Yes, it’s a fictional language, but the Valyrian course will be exceptionally accurate, considering that David J. Peterson — the linguist who invented all of the languages for Game of Thrones, including Valyrian and Dothraki — has been key in its development.

Beginning in October, Mr. Peterson worked with the Duolingo team to create a language course with standards similar to dozens of other courses the app offers, like Dutch and Japanese.

“David has devoted a lot of time and effort to making it possible for millions to learn High Valyrian,” said Myra Awodey, lead community specialist at Duolingo.

Fictional languages with a cult-like following are nothing new, said Scott Kiesling, a linguistics professor at the University of Pittsburgh.

“People have been making up languages probably as long as language has existed,” he said. “In science fiction and fantasy, it’s a long tradition going back to [J. R. R.] Tolkien. It’s an expansion of people getting into a world.”

Time will tell if this marketing stunt for both Game of Thrones and Duolingo could lead to a new language in the real world with a cult-like following.
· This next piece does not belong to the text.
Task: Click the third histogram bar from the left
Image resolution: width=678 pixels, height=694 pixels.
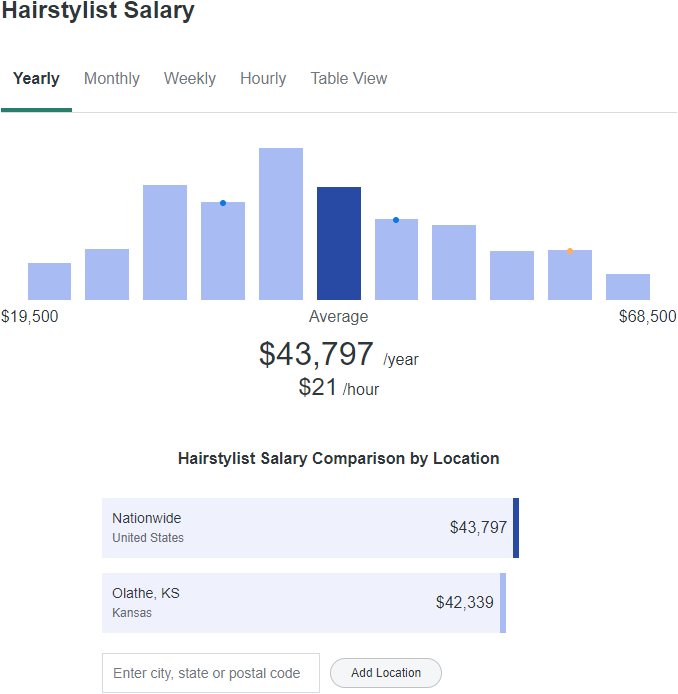Action: (165, 242)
For now, it’s all about helping fans connect.

"Our mission at Duolingo is to make it free, fun and easy for people worldwide to learn new languages, regardless of whether the language is real or fictional,” Ms. Awodey said.

And Mr. Kiesling believes learning a new language, even if it’s fictional, can prove instructional in learning others afterward.

“The first non-native language you learn is hardest; you find the things you need to pay attention to, whether it’s word order or cases and it sort of lets your mind think about language differently, so the next one can be learned more easily,” he said.

“Often people will say, ‘I didn’t know anything about English grammar until I learned a non-English language.’”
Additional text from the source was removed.